Minister of Planning
- In office March 1991 – January 1993
- Prime Minister: Khaleda Zia
- Preceded by: Rehman Sobhan
- Succeeded by: Muhiuddin Khan Alamgir

Minister of Industries
- In office January 1993 – January 1995
- Prime Minister: Khaleda Zia
- Preceded by: Shamsul Islam Khan
- Succeeded by: Tofail Ahmed

Member of the Bangladesh Parliament for Chittagong-6
- In office 2 April 1979 – 24 March 1982
- Preceded by: Mohammad Khaled
- Succeeded by: Salahuddin Quader Chowdhury

Personal details
- Born: 5 July 1936 Chittagong, Bengal, British India
- Died: 29 March 2005 (aged 69) Bangkok, Thailand
- Party: Bangladesh Nationalist Party
- Spouse: Asma Afzal ​(m. 1967)​
- Children: 4
- Parent: Abul Kashem Khan (father);
- Relatives: Rokia Afzal Rahman (sister in-law) Rehman Sobhan (brother in-law) Farooq Sobhan (brother In-law)

= A. M. Zahiruddin Khan =

Bangladeshi politician (1936–2005)

A. M. Zahiruddin Khan (5 July 1936 – 29 March 2005) was a Bangladeshi politician and industrialist. He served as a Jatiya Sangsad member representing the Chittagong-6 constituency during 1979–1982.

== Early life ==
Khan was the eldest son of Abul Kashem Khan, a minister in the central cabinet of the then Pakistan. He studied at St. Paul's School in Darjeeling, India, and later at Aitchison College in Lahore, Pakistan.

== Career ==
In 1958, Khan became the managing director of A K Khan & Company and later the chairman in 1991. He was also the founding chairman of AKTEL and chairman of COATS Bangladesh and Bengal Fisheries Ltd. He was the president of the Chittagong Chamber of Commerce & Industry (CCCI) for two consecutive terms. In 1977 he was elected president of the Federation of Bangladesh Chamber of Commerce & Industry (FBCCI). As president of FBCCI, he initiated the formation of Islamic Chambers of Commerce & Industry. He was also elected chairman of the working group for drafting of the Islamic Chamber of Commerce & Industry Constitution in the Istanbul Conference in 1977. He also participated in the International Labour Organization (ILO) conference in Geneva in 1975 as a representative of Bangladesh employers. He was also chairman of the All Pakistan Textile Mills Association (East Zone) from 1969 to 1971, founder chairman of the Bangladesh Textile Mills Association (BTMA), founder director of Investment Corporation of Bangladesh (ICB) and director of Sadharan Bima Corporation. He also served as chairman of Sonali Bank.
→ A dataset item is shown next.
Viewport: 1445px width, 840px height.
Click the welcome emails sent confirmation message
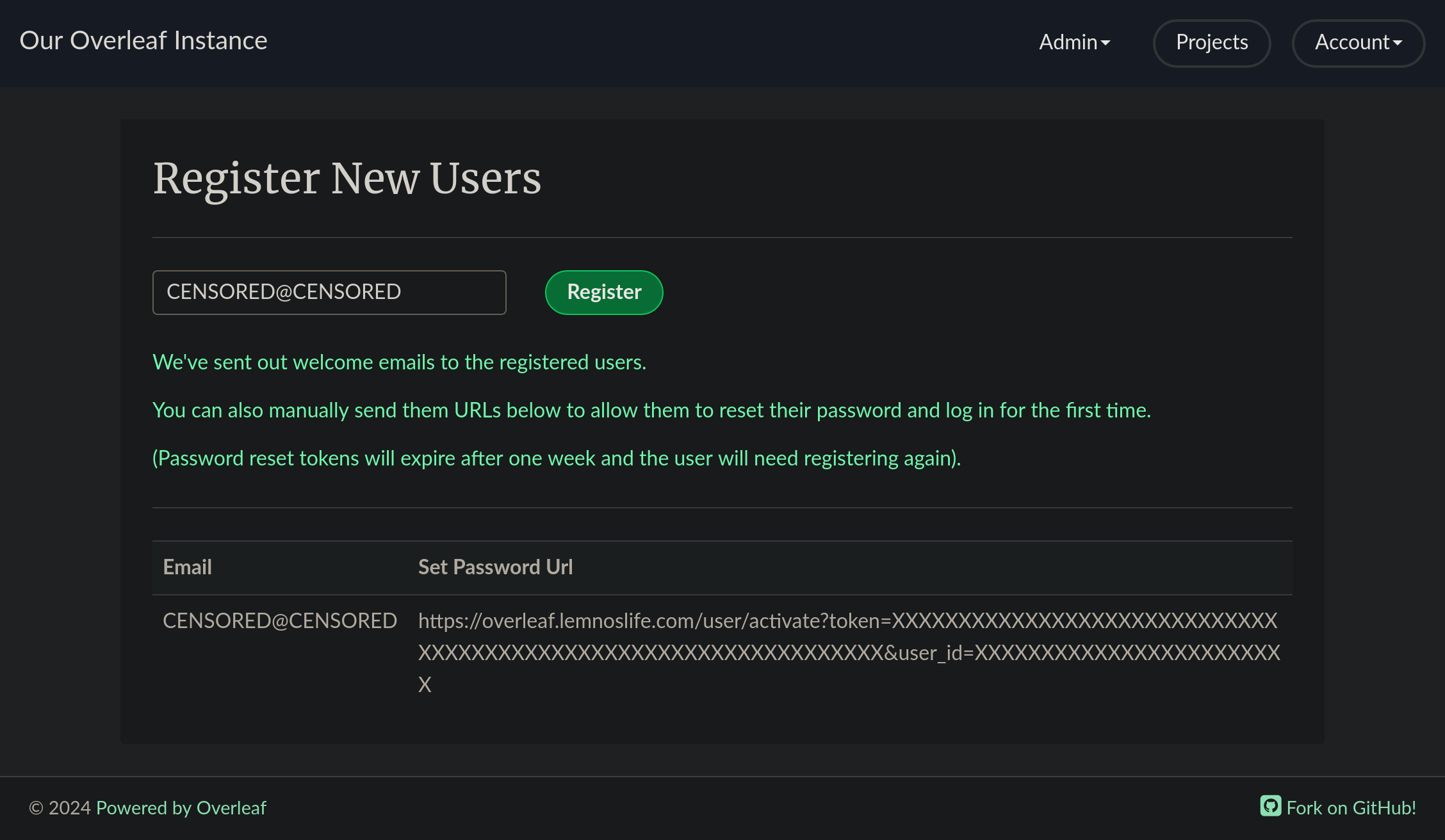[399, 362]
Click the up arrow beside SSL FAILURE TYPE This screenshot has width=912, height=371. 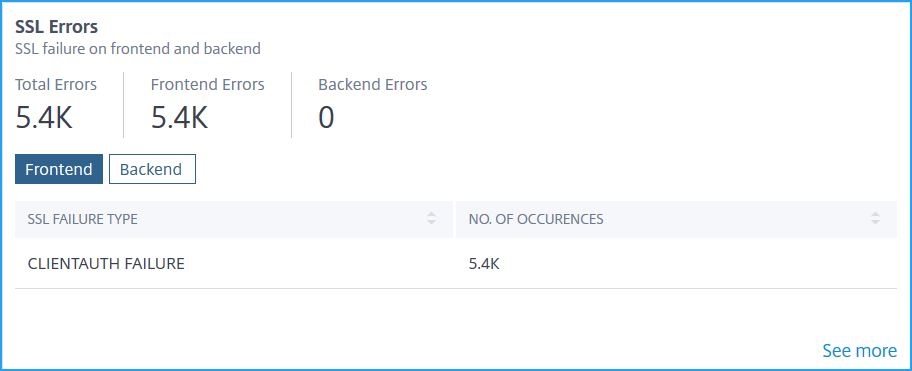click(431, 215)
Khan joined politics in 1978 and was also elected a member of parliament (MP) in 1979 from the Bangladesh Nationalist Party (BNP) led by President Ziaur Rahman. He became a member of Begum Khaleda Zia's cabinet in 1991 as the planning minister and later as industries minister.

==Personal life==

Zahiruddin Khan was married to Asma Afzal, daughter of Barrister Khandkar Ali Afzal, the first Bengali secretary of the Bengal Legislative Assembly.

===Death===
Zahiruddin Khan died on 29 March 2005 and was buried on 1 April 2005 with nationwide honor at his family graveyard in Batali Hills, Chittagong. His death was condoled by President Iajuddin Ahmed, Speaker of the Jatiya Sangsad Jamiruddin Sircar, and other prominent members of the government and society.